SEMARANG | kabarjateng.id – Kota Semarang ditetapkan sebagai Transformer City nasional oleh Kementerian Dalam Negeri setelah mencatat tingkat kemandirian fiskal tertinggi di Indonesia pada kategori pemerintah kota. Berdasarkan penilaian Kemendagri periode 2022–2026, rata-rata rasio Pendapatan Asli Daerah (PAD) terhadap total pendapatan Kota Semarang mencapai 63,26 persen, tertinggi di antara seluruh kota di Indonesia.
Wali Kota Semarang Agustina Wilujeng mengatakan capaian tersebut menjadi bukti bahwa pengelolaan keuangan daerah berjalan pada arah yang tepat.
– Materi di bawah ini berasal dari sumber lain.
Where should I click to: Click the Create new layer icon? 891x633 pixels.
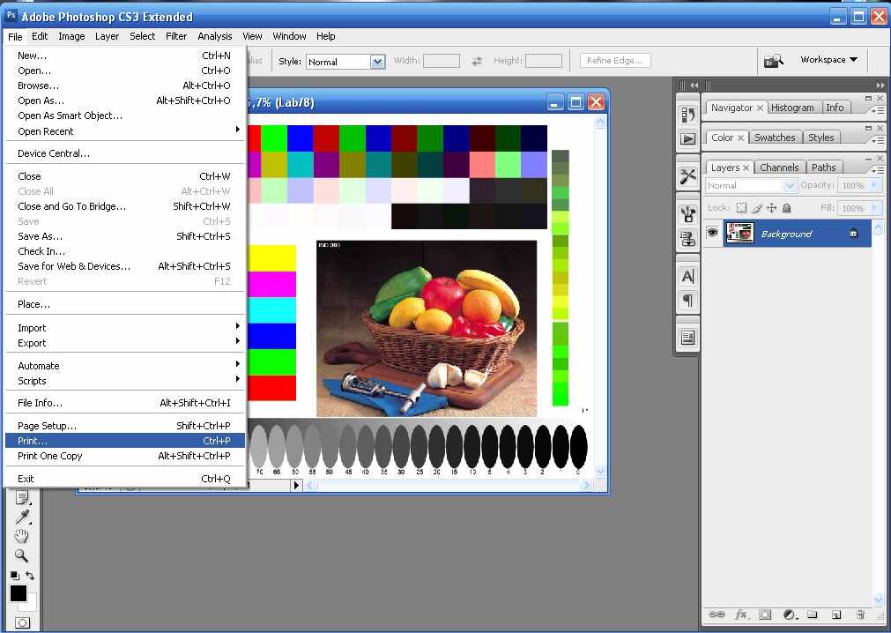[x=835, y=614]
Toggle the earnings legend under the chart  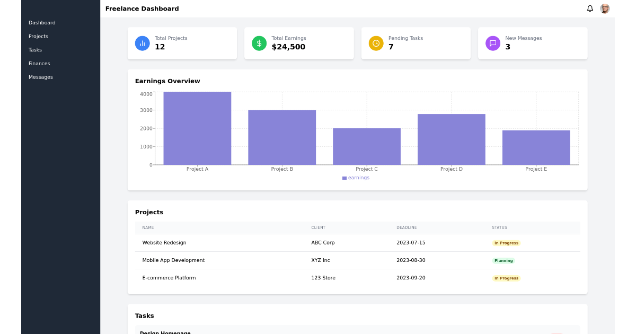click(x=355, y=178)
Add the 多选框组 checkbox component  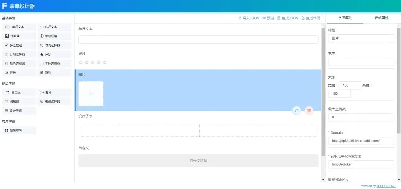(19, 45)
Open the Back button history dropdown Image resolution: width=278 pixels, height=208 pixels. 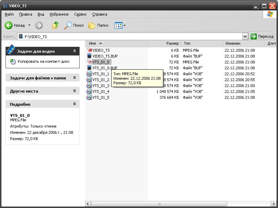click(x=29, y=25)
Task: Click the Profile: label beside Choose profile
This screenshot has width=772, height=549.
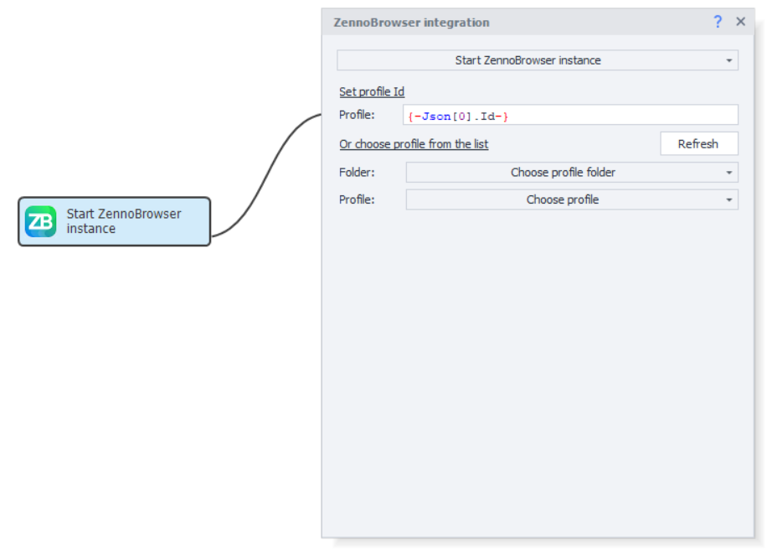Action: (x=357, y=199)
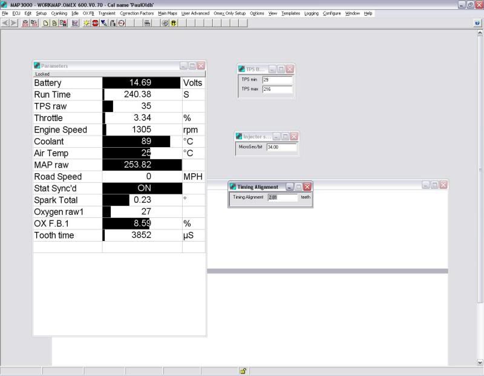Click the forward arrow toolbar icon
484x376 pixels.
(x=13, y=23)
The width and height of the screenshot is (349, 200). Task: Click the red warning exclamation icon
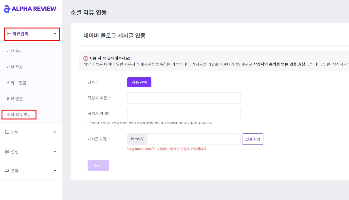pyautogui.click(x=86, y=58)
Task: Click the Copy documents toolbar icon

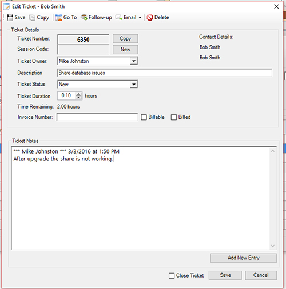Action: (32, 18)
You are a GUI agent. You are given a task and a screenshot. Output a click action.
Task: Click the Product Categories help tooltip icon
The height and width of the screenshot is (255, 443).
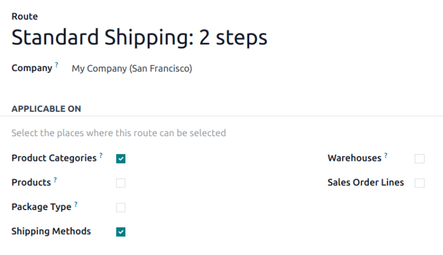pos(101,155)
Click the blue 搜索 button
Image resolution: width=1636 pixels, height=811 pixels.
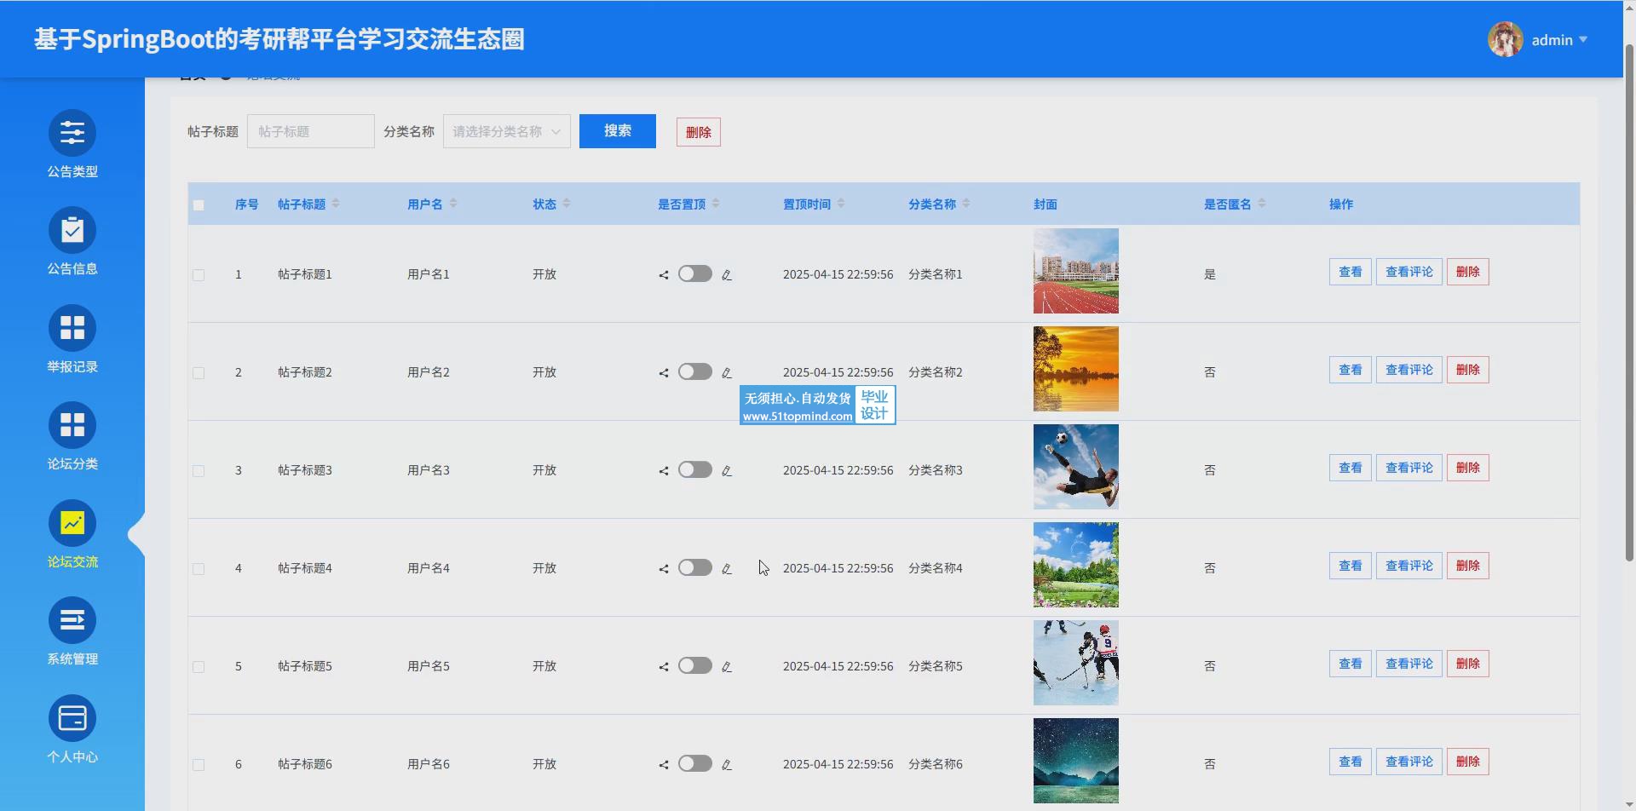pos(617,131)
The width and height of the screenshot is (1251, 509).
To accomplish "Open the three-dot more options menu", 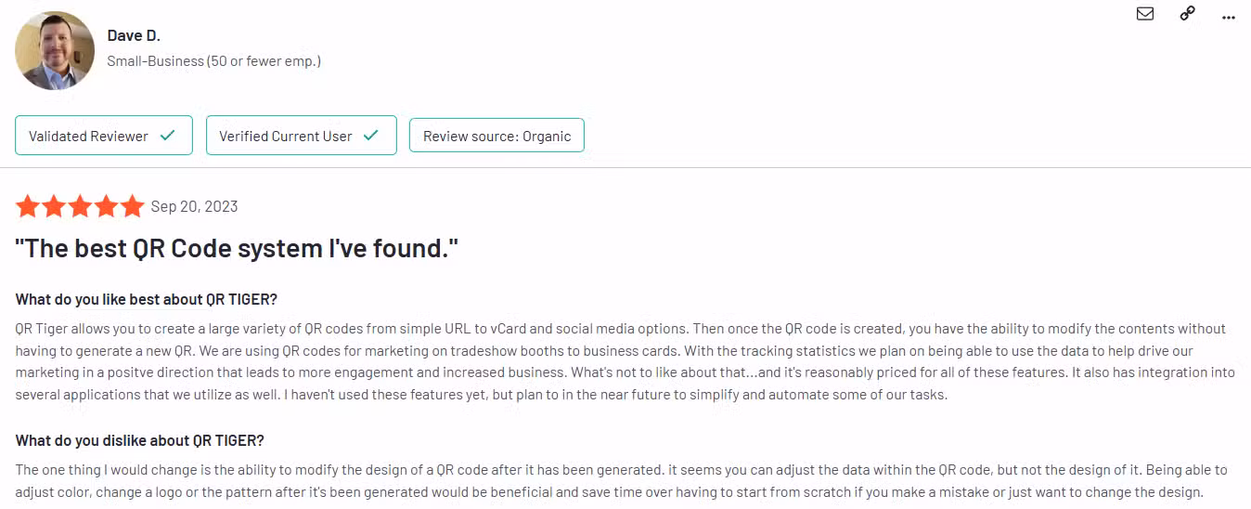I will click(x=1229, y=17).
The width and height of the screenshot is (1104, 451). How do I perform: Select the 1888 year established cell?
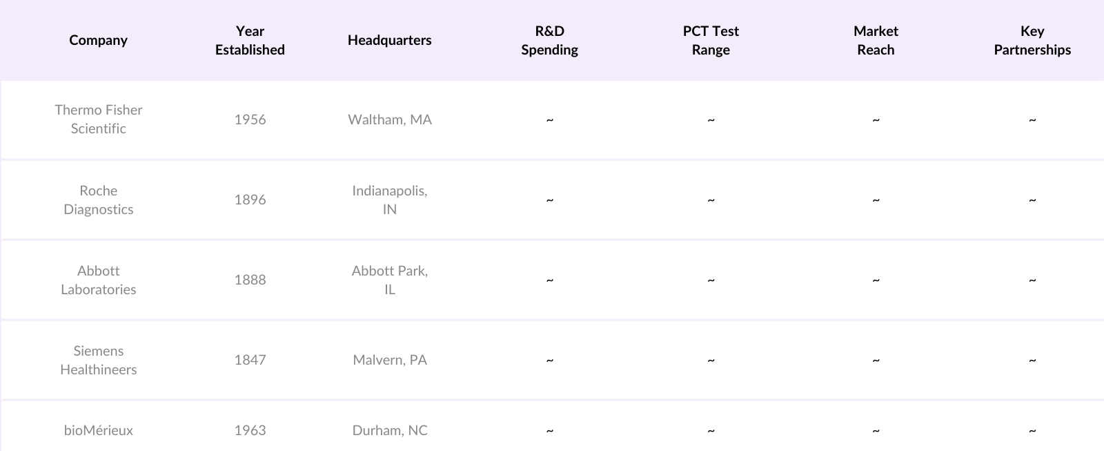250,280

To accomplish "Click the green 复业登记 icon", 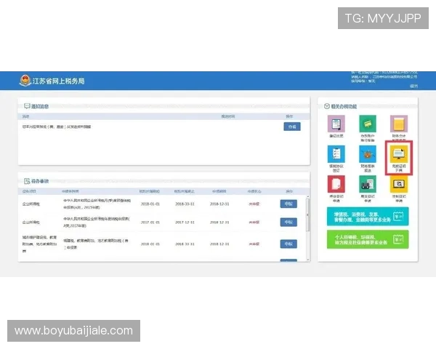I will [x=367, y=185].
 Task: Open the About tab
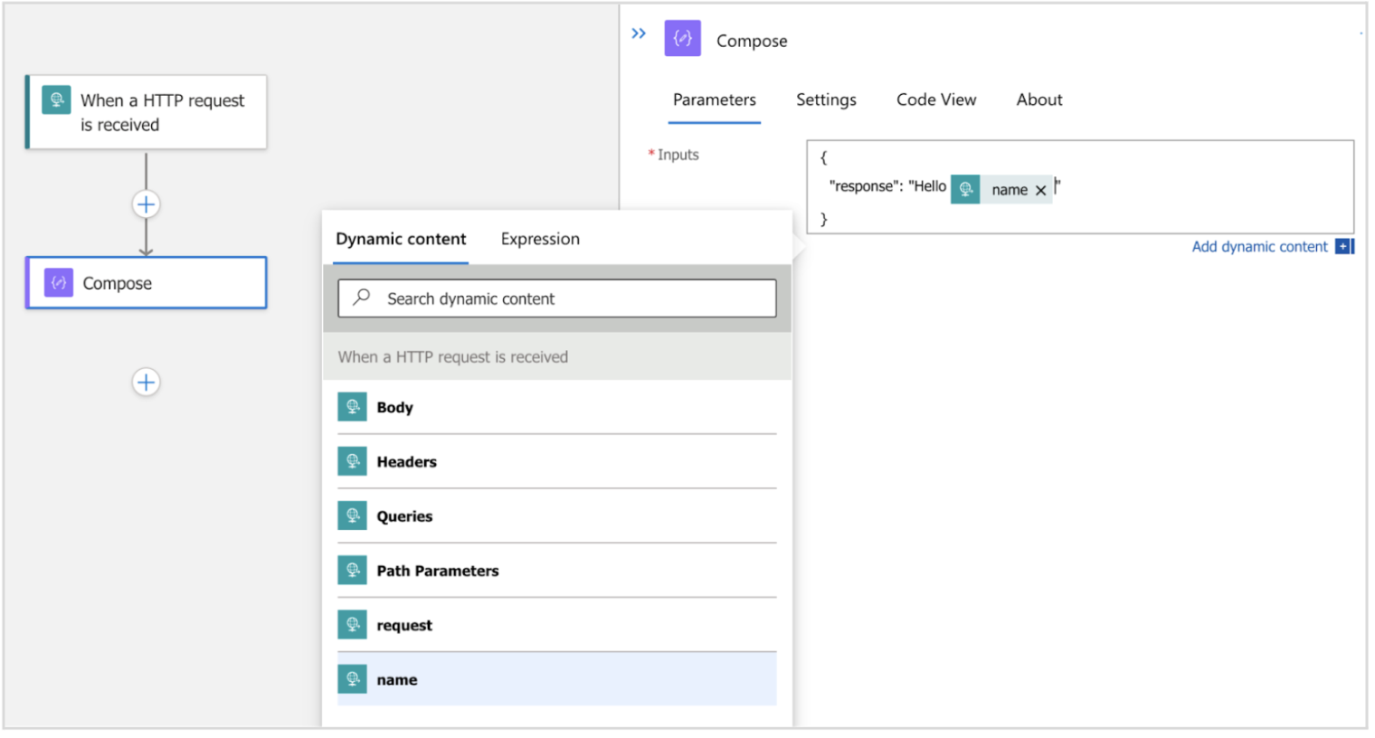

Menurutnya, kemandirian fiskal merupakan fondasi penting untuk menjaga keberlanjutan pembangunan dan meningkatkan kualitas pelayanan kepada masyarakat.
“Posisi ini menunjukkan bahwa pengelolaan keuangan daerah kita berada di jalur yang tepat. Kemandirian fiskal ini menjadi modal agar pembangunan dapat terus berjalan secara berkesinambungan,” ujar Agustina baru-baru ini.
Dalam lima tahun terakhir, kinerja pendapatan daerah menunjukkan tren positif. Realisasi pendapatan daerah meningkat dari Rp4,82 triliun pada 2021 menjadi Rp5,83 triliun pada 2025. Sementara itu, PAD naik dari Rp2,39 triliun menjadi Rp3,44 triliun, dan penerimaan pajak daerah meningkat dari Rp1,45 triliun menjadi Rp2,74 triliun.
Hingga 3 Juli 2026 pukul 09.40 WIB, realisasi pajak daerah telah mencapai Rp1,485 triliun atau 45,27 persen dari target Rp3,280 triliun.
Agustina menegaskan peningkatan pendapatan daerah tidak dilakukan dengan membebani masyarakat maupun pelaku usaha. Pemkot Semarang memilih mengoptimalkan potensi yang ada melalui pemutakhiran data, digitalisasi layanan perpajakan, peningkatan kepatuhan wajib pajak, serta pengawasan yang lebih akuntabel.
Menurutnya, predikat Transformer City menjadi pengakuan atas konsistensi Pemkot Semarang dalam memperkuat kapasitas fiskal daerah. Pendapatan yang kuat diharapkan mampu meningkatkan kemampuan pembiayaan pembangunan secara mandiri sehingga manfaatnya dapat dirasakan langsung oleh masyarakat.